#### 과제 설명:
아래 기록에서 "Image resolution: width=37, height=1127." 문구가 있는 줄부터 "Raconter la maladie (18, 1051)" 문구가 있는 줄까지 한 글자도 바꾸지 말고 베껴 쓰시오. 시작 줄과 끝 줄도 포함한다.

#### 주어진 기록:
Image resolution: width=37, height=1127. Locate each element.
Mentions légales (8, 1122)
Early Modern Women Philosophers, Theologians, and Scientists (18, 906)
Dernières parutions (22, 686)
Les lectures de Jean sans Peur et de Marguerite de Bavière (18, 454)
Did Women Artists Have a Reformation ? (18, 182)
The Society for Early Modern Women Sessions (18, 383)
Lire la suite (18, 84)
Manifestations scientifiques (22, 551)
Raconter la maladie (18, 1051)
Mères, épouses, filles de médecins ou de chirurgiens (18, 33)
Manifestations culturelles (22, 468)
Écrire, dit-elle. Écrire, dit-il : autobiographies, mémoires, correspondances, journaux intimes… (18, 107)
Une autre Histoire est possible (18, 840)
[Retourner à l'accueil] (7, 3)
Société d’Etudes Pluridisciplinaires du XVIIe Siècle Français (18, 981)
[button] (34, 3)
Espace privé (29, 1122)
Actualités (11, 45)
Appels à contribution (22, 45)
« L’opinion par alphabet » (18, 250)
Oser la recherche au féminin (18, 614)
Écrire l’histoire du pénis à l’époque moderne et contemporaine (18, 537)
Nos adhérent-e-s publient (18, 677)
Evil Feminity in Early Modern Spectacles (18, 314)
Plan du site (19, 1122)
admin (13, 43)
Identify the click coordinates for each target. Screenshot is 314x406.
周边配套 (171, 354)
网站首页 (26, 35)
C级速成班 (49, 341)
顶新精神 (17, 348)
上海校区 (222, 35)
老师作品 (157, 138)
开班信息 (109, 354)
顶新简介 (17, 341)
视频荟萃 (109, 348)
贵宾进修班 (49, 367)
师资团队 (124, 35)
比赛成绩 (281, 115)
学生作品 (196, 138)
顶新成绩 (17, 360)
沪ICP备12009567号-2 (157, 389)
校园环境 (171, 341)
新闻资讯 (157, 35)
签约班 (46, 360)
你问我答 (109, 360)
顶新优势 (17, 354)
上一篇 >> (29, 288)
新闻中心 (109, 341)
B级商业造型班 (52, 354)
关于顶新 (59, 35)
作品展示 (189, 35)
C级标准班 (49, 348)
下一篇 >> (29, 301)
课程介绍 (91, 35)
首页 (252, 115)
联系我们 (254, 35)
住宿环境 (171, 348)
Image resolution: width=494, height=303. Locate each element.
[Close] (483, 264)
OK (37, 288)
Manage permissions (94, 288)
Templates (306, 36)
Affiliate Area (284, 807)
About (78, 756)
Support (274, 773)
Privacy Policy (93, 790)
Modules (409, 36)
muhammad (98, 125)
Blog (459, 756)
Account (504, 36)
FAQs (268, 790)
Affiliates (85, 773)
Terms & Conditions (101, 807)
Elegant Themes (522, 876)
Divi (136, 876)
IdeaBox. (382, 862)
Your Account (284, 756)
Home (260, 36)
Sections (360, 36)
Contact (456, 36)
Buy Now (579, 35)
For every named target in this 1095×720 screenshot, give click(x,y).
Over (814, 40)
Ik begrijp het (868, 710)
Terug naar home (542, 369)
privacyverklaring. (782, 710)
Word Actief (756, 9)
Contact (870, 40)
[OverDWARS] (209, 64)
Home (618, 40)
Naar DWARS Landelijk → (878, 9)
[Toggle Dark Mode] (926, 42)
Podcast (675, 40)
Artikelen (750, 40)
* * *
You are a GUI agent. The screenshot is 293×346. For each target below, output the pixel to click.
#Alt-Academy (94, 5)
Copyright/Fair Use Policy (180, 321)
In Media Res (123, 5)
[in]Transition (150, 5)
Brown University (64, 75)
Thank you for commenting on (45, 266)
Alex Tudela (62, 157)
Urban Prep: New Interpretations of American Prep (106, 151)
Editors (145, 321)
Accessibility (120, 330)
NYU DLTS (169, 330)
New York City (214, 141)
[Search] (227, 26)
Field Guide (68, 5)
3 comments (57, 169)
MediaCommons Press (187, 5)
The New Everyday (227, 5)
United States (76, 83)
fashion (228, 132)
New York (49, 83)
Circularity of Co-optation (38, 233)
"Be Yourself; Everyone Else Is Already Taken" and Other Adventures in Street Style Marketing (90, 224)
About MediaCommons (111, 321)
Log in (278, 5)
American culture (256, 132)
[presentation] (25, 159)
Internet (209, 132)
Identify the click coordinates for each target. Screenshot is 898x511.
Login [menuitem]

#### 전체 출력:
Image resolution: width=37, height=1127. Locate each element.
Mentions légales (8, 1122)
Early Modern Women Philosophers, Theologians, and Scientists (18, 906)
Dernières parutions (22, 686)
Les lectures de Jean sans Peur et de Marguerite de Bavière (18, 454)
Did Women Artists Have a Reformation ? (18, 182)
The Society for Early Modern Women Sessions (18, 383)
Lire la suite (18, 84)
Manifestations scientifiques (22, 551)
Raconter la maladie (18, 1051)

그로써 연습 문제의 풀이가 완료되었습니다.